American physician (born 1965)

Gregory R. Ciottone (born 1965) is an American physician specializing in disaster medicine and counter-terrorism medicine. He is a professor of clinical emergency medicine at Harvard Medical School and the founding director of the BIDMC Fellowship in Disaster Medicine, the first of its kind in a Harvard teaching hospital, now in its 20th year of operation. As well, he holds the position of Director of Medical Preparedness at the National Preparedness Leadership Initiative at Harvard University. He also served as a consultant to the White House Medical Unit for the Obama, Trump (1), and Biden administrations.

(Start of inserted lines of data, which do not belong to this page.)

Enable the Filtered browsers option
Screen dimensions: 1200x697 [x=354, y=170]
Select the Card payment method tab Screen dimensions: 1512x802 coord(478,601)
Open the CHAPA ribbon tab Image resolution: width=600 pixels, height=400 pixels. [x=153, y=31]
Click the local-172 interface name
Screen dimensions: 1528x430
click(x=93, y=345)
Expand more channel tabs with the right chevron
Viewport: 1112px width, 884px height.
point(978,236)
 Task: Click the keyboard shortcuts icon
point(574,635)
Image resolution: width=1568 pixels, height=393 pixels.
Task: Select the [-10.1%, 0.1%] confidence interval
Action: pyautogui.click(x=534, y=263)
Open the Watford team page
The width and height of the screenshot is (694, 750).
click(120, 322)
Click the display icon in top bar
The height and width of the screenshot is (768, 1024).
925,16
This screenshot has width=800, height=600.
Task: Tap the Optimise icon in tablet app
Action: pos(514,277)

In 2019 he was elected president of the World Association for Disaster and Emergency Medicine.

==Biography==
Born in Washington, D.C., and residing in Westminster, Massachusetts, Ciottone attended St. Mark's School in Massachusetts for secondary school and went on to earn his B.A. in biology and chemistry in 1987 at Colby College. He then received his M.D. degree from the University of Massachusetts Medical School (UMMS) in 1991, receiving the Society of Academic Emergency Medicine Award for Excellence in Emergency Medicine. He completed his residency in Emergency Medicine at UMMS in 1994 and was selected as chief resident. He continued on at that institution, being appointed instructor of medicine in 1994, and later assistant professor of emergency medicine at UMMS, where he also served as director of the Institute for Disaster and Emergency Medicine, and then director of the Division of International Disaster and Emergency Medicine. In 1995 Ciottone was selected to lead the Washington DC–based American International Health Alliance (AIHA) Emergency Medicine Task Force for the former Soviet Union. He served as co-director of the EMS/Disaster Medicine Fellowship program at UMMS, and in 1998 was appointed a Disaster Medicine Fellowship Director for the International Atomic Energy Agency in Geneva Switzerland. In 1999 he was selected as Director of the University of Massachusetts-Minsk Belarus Medical Partnership program by AIHA.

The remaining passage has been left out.